## Domande da svolgere
1. Rispondi alle domande sull'articolo su GPTBot:
(a) Quale azienda ha creato GPTBot?
(b) Per quale motivo GPTBot scandaglia i siti?
(c) A che cosa servivano una volta i motori di ricerca?
2. Riassumi in due frasi l'articolo su GPTBot.
3. Scrivi il seguito dell'articolo su GPTBot, partendo dopo l'ultima frase presente.

Chi c’è dietro quel bot? (E soprattutto: perché sta leggendo il tuo sito?)

GPTBot legge il tuo sito, impara da te… e poi ti supera. Ma è plagio o progresso? Un articolo che solleva dubbi più che offrire risposte.

VERITÀ VERE FINO AL CONTRARIO DIMOSTRATO

Adil Abid

6/5/20253 min read

a robot with glowing eyes and a robot in the dark
a robot with glowing eyes and a robot in the dark

C'è una nuova creatura che si aggira per il web.
Silenziosa, affamata, invisibile agli occhi dei più.
Non clicca, non commenta, non compra.
Eppure legge. Legge tutto.
Parola per parola, pagina dopo pagina.
Si chiama GPTBot ed è il lettore più avido che tu abbia mai avuto — solo che non ti porterà traffico. Né vendite. Né gloria.

Ora: perché dovrebbe interessarti?
Perché questo simpatico aracnide digitale, creato da OpenAI, sta scandagliando il tuo sito mentre tu leggi queste righe.
E lo fa per un solo motivo: addestrare modelli linguistici, cioè intelligenze artificiali che un domani parleranno, scriveranno, forse penseranno (e, diciamolo, già adesso fanno meglio di certi copy freelance).

Fin qui tutto bello. Evoluzione, progresso, fantascienza che diventa routine.
Ma la domanda vera è: a che prezzo?

Il web è una biblioteca o una miniera?

Una volta i motori di ricerca esistevano per portare visitatori ai tuoi contenuti.

Voci di dati salvate

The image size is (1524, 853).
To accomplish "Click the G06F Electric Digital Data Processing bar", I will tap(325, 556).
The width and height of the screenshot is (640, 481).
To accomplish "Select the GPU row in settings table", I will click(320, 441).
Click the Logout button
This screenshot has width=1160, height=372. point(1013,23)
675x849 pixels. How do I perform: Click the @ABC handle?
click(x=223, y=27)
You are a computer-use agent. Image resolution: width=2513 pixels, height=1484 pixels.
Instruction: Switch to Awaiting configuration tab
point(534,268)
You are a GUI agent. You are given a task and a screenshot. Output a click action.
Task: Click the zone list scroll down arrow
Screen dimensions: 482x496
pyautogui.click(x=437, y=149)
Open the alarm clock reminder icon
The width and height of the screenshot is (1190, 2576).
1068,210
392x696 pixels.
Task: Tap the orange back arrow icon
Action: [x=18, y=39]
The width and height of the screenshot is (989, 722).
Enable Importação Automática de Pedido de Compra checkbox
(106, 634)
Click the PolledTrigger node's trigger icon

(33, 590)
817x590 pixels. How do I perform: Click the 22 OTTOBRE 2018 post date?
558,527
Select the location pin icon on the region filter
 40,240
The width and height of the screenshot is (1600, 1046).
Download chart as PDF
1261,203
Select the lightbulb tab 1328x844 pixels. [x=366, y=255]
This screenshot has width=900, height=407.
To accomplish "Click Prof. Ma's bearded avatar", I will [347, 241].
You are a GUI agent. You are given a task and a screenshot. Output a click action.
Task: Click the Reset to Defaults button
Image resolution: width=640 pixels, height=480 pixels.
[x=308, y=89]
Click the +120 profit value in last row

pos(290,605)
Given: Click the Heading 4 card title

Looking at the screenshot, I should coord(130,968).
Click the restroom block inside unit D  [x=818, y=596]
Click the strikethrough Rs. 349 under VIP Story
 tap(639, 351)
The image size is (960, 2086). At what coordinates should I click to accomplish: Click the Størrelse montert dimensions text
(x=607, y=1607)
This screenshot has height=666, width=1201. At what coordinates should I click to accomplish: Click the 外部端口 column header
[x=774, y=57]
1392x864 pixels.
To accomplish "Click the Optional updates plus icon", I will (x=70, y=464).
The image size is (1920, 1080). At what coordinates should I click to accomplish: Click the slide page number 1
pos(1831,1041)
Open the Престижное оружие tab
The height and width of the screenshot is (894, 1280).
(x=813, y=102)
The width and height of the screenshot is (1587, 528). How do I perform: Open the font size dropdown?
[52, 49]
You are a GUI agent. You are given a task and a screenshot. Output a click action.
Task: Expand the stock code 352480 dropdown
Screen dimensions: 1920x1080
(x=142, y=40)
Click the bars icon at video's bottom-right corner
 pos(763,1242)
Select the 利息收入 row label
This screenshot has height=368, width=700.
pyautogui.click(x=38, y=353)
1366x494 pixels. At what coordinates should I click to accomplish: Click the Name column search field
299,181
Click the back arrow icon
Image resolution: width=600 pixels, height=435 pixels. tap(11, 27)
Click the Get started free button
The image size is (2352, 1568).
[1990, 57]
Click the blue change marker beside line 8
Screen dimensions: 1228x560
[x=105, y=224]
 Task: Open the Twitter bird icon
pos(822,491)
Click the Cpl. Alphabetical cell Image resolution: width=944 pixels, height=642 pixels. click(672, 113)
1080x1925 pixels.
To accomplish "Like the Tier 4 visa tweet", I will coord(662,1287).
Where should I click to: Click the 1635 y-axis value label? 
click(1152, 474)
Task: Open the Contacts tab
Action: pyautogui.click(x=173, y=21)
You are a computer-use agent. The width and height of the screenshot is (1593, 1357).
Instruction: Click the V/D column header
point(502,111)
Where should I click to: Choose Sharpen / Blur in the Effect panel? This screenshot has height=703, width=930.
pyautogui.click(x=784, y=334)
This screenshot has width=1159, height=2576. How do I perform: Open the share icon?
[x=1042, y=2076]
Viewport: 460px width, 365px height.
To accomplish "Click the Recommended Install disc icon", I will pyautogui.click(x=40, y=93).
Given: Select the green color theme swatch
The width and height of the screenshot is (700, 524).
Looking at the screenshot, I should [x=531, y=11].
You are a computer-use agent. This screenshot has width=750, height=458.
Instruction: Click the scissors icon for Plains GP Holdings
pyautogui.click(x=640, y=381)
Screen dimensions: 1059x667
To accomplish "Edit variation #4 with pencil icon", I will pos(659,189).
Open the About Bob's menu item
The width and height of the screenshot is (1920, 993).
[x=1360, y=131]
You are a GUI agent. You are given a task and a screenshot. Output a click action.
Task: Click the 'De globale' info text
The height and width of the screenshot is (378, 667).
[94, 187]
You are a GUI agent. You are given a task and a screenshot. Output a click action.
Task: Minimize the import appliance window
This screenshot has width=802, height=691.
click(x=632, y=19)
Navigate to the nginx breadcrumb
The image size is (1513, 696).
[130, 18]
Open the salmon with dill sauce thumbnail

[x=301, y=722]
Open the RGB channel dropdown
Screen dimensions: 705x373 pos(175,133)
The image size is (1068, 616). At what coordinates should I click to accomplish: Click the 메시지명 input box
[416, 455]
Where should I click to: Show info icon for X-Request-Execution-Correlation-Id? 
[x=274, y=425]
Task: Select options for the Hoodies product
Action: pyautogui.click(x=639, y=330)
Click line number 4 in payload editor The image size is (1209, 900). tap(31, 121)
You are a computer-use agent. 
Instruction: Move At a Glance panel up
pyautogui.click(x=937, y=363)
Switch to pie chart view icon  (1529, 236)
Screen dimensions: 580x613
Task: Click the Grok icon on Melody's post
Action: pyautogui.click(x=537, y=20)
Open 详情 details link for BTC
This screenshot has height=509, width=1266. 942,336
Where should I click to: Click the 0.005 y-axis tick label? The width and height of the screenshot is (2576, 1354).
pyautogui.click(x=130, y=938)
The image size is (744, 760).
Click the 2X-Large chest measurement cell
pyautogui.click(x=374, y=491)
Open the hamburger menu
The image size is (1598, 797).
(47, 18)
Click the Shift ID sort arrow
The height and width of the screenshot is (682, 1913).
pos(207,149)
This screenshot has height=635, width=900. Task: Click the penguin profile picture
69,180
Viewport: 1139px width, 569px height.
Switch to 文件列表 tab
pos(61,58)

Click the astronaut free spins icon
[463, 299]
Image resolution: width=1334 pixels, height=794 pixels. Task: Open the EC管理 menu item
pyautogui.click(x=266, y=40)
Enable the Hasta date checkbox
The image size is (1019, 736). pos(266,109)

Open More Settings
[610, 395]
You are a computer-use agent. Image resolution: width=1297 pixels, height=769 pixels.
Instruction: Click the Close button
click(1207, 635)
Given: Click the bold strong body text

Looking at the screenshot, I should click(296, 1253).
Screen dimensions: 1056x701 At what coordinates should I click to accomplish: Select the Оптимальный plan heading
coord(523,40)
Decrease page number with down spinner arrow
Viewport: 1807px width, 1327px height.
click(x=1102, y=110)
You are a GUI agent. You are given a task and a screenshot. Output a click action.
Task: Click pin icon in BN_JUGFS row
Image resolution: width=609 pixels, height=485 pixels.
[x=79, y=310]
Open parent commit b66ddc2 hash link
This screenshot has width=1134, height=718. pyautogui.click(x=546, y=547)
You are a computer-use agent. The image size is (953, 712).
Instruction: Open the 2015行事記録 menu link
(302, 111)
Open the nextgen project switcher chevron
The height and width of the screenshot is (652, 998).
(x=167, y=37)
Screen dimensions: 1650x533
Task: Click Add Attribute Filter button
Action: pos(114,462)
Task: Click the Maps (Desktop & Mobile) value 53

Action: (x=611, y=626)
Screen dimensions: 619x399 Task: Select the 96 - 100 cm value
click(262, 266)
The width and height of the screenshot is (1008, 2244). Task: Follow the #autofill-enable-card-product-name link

## Soluzioni dell'esercizio
1.
(a) OpenAI.
(b) Per addestrare modelli linguistici, cioè intelligenze artificiali.
(c) A portare visitatori ai tuoi contenuti.

2. GPTBot, creato da OpenAI, legge i siti web parola per parola senza cliccare, commentare o comprare e senza portare traffico né vendite. Lo fa per addestrare modelli linguistici, e l'articolo si chiede a che prezzo avvenga questo progresso e se il web sia una biblioteca o una miniera.

3.
Ora esistono robot che leggono tutto per diventare più intelligenti, non per farti guadagnare un centesimo in più.

GPTBot è un crawler.
Scansiona, raccoglie, archivia.
Il tuo lavoro? Serve a nutrire un sistema che, a conti fatti, non ti deve nulla.
E tu non puoi neanche lamentarti troppo, perché in fondo… è tutto pubblico, no?

Ma allora: chi guadagna davvero da tutto questo?
E se stai creando contenuti, stai contribuendo al tuo stesso superamento?

Perché ecco il paradosso: tu scrivi un articolo originale, fatto bene, ottimizzato.
GPTBot lo legge. Lo ingoia. Lo metabolizza.
E domani, un utente chiede a ChatGPT la stessa cosa.
E ChatGPT risponde… senza linkare, citare o rimandare.
Risponde e basta.
Tu hai prodotto. L’AI ha capitalizzato.
Benvenuto nel capitalismo cognitivo.

Ma è davvero un furto?

Qui le cose si complicano.
GPTBot non ruba.
GPTBot impara.
E imparare non è reato. È quello che facciamo tutti.
Leggiamo, elaboriamo, ripetiamo con parole nostre.
Solo che l’umano, in genere, impiega anni. GPTBot, qualche secondo.

Ma allora dov’è il problema?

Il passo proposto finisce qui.